What do you see? I see five beautifully dressed black women walking up the steps to enter a building. Look at their coats, heals, and hair. Absolutely glamorous. But I also don’t see clearly. The painting is blurry. Not like when the figures are in motion, but it looks like the image is a layer with another image. In this artwork, the painting was layered with the exact same image. The artists shifted the second image which was created on silk with toner to give that fuzzy, not in focus look. The unclarity of the artwork image might be to remind the view this history might be fading away.
The sketch prompt is to take a photograph of an image you don’t want the memory to fade away. Print the image twice. One on paper and the other on a different material, tracing paper or fabric. Line the pictures up a bit off-center to give your artwork an unclear image. Why did you select to photograph your subject and make the picture look blurry?

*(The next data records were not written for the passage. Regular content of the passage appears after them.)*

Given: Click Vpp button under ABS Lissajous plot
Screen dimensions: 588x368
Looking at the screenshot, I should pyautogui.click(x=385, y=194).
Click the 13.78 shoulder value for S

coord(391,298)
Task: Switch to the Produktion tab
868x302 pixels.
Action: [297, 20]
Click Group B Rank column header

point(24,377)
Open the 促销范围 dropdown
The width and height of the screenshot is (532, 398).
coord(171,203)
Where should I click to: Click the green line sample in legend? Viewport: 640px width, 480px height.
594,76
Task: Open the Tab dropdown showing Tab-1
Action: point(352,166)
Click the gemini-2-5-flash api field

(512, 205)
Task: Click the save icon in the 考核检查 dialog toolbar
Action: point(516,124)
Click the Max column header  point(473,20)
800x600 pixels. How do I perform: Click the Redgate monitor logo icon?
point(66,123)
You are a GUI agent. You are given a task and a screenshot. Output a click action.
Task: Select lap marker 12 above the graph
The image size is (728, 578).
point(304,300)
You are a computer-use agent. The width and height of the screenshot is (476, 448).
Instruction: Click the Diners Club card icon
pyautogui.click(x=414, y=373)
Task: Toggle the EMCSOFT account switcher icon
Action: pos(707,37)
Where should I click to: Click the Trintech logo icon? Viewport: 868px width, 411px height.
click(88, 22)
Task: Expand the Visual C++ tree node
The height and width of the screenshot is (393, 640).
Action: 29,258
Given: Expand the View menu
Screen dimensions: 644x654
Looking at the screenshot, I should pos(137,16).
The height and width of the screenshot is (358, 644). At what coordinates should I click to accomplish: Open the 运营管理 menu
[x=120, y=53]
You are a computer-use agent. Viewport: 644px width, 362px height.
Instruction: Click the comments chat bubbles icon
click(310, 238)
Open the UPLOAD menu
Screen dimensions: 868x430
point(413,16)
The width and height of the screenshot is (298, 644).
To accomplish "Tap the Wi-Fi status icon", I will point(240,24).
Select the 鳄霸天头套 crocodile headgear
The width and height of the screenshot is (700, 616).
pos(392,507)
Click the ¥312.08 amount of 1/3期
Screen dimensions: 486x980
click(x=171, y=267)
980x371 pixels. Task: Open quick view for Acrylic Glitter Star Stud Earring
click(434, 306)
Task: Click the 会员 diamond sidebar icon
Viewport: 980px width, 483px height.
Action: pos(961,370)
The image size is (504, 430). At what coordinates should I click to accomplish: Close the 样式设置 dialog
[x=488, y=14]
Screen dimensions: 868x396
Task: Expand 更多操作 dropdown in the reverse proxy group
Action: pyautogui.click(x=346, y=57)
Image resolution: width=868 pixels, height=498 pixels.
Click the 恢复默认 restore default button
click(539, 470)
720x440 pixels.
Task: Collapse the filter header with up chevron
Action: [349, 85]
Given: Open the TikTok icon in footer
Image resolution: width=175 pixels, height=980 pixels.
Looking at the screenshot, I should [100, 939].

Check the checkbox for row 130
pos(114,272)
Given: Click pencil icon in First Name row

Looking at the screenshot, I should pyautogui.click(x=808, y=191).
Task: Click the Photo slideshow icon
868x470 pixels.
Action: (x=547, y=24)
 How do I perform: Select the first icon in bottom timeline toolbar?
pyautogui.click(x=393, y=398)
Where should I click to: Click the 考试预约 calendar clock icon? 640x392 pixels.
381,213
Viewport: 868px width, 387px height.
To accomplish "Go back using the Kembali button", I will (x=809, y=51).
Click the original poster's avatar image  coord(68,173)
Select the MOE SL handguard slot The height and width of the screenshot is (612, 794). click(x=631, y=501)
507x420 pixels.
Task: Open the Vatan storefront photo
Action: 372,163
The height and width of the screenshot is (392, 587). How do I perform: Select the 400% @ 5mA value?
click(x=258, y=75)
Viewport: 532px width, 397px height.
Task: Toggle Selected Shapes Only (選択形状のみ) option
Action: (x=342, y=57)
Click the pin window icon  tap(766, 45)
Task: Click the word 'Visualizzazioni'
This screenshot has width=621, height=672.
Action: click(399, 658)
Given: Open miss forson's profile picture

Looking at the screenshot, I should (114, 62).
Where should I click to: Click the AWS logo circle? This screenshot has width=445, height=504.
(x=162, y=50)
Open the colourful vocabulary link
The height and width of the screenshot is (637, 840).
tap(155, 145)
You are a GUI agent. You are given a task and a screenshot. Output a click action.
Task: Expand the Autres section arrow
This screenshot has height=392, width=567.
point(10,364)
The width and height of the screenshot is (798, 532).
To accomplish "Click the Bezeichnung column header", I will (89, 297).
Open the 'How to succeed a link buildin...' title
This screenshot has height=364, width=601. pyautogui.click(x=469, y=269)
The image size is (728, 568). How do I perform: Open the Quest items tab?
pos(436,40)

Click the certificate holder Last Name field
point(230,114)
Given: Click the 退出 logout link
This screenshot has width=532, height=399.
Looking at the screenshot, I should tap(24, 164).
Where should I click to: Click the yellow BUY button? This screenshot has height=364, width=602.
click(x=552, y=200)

Time to TALK. One of the prominent women in the artwork is Ruby Blackburn. She was born in 1901 in Georgia and educated at Morris Brown College. She owned her own Beauty Shop in Atlanta and was active in the community and civic affairs. She organized the T.I.C. (To Improve Conditions) Club and many other organizations including the Georgia League of Negro Women Voters. I wonder what the women were going to fight for the day the original photograph was taken? The artists found the photograph at the Auburn Avenue Research Library Collection, where they received permission to use it as a reference in their artwork.